The girl who grew up in Florida dreaming of becoming a psychologist — later stumbling into commercials and then acting, initially doing a short-term stint on “The Young and the Restless” — has ironically played a psychiatrist on “Days” for four-plus decades. (This, in addition to a new, fun, five-part spinoff called “Beyond Salem” that has oodles of hype, uniting many old characters in a globe-spanning adventure story involving a jewelry heist.)

“The show moves with the times,” she acquiesced, when pointing out that Marlena now has one grandson, Will, who is out and gay, and another granddaughter who defines herself as “fluid.” When “Days” premiered back in 1965, that would have been impossible. And when the former got married some years back to another legacy character, Sonny — in what was the first male gay wedding in daytime history — Marlena was front and centre.

“How wise for our writers to have Marlena officiate that wedding,” the timeless blond remembered. The show doubling down, in other words, on the multi-generational oomph intrinsic to the long-form narrative of soaps. For all the camptastic things her character has endured — she has plummeted from a 30-storey window (naturally, she survived), been brainwashed once or twice, and was famously even the surrogate for genetically engineered babies Rex and Cassie during a long coma — at its core “Days” is about heart and hearth. A cosmos of characters with intersecting lives.

Fans will accept even the craziest developments if they’re about characters they are long invested in. See: the “devil possession.” “That will clearly be on my headstone: ‘Deidre Hall, Marlena, possession,’” she laughed.

Did she ever have reservations about doing it? The first time, yes, she admitted, particularly as a person of faith, but she felt she was in good hands because then head writer James E. Reilly was a devout Catholic. Ultimately, she saw it as a story about salvation. This second time ’round, she shared, show proprietor Ken Corday — whose parents, Ted and Betty, together created “Days” — sent holy water to the set.

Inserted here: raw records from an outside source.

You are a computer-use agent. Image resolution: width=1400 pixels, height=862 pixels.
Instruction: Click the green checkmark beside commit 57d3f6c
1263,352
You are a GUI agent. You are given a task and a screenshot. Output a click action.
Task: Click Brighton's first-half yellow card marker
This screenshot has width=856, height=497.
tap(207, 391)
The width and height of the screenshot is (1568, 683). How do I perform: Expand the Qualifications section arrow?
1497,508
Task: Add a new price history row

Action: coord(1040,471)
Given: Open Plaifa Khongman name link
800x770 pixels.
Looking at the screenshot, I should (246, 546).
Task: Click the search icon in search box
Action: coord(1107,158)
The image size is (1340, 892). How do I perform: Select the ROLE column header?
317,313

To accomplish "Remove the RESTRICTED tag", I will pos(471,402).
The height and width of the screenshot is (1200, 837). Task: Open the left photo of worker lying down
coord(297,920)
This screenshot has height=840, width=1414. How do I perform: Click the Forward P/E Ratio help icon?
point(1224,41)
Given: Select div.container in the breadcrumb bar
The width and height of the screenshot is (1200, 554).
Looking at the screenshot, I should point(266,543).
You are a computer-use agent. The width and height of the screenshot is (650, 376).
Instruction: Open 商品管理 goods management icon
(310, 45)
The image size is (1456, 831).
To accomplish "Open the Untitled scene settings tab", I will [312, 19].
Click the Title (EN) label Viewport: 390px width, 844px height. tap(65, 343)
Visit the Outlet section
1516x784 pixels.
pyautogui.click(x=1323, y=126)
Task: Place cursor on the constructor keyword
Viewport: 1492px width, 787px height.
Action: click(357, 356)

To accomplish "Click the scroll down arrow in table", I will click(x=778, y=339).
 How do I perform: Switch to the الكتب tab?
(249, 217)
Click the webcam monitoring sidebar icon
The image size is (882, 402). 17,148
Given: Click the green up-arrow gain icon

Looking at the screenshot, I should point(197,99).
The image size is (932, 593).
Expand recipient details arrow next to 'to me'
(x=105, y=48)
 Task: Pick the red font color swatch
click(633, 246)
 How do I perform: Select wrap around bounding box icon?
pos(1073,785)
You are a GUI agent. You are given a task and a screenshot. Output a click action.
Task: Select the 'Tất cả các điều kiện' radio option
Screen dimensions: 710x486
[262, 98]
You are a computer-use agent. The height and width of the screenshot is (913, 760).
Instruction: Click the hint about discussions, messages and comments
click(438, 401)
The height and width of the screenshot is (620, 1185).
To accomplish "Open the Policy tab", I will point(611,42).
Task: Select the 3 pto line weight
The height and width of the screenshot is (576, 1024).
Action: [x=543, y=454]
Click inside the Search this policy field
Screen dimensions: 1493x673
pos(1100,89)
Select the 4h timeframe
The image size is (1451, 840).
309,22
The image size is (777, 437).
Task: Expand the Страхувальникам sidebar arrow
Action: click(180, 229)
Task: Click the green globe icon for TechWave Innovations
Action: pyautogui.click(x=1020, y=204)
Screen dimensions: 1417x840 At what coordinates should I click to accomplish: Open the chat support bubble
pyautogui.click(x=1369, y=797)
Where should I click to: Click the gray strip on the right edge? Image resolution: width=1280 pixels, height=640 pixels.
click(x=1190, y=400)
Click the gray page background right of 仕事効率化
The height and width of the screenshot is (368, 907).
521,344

The drama has not always been on camera, however. Some might remember the groundbreaking TV movie the actress made after enduring years of infertility in her own life while two marriages collapsed, then turning to a surrogate, in which Deidre Hall played, well, Deidre Hall. The result — a quixotic ’90s artifact called “Never Say Never: The Deidre Hall Story” — remains something she is proudest of, largely because it wasn’t about two women fighting (the whole Baby M narrative from that era). “I wanted to give women hope, based on my experience,” she said.

Amazingly, the two twin boys she had via surrogate — “they are grown men now” — have never seen that movie. “One day,” Hall promised. Like sands through the hourglass, as the iconic opening for “Days” goes.

In her day job, she is fortunate to still be working alongside Drake Hogestyn, who plays John Black, with whom she forms one of daytime’s bona fide supercouples. Their convoluted romance was binge television before binge television. About which she explained: “We work so differently and it is gold. Drake has to know everything that happens, wants to be over-prepared … my brain does not require that as much. I like to be surprised in a scene, discover things …”

And the thing she is discovering right about now, over the phone, from her garden in L.A.? A flying little critter. “A hummingbird is joining me now,” she said, delighted as can be. “It is on my skirt!”

Beats the devil.

How long will she continue on the soap? No plans to retire. Feeling blessed for having endured as a leading lady for as long as she has in a world in which most things have an expiry date — “I never had to audition again. Thank God” — she is philosophical about where Deidre starts and Marlena ends. Except for a couple of breaks from the show, the continuity is the thing: “My phone number hasn’t changed. My dressing room hasn’t changed. My parking lot is the same. Thank God for the fans.”

“Days of Our Lives” airs weekdays at 1 p.m. on Global and NBC. The limited series “Beyond Salem” streams in Canada on StackTV and also will have a one-day marathon on the W Network on Oct. 11 starting at 2 p.m.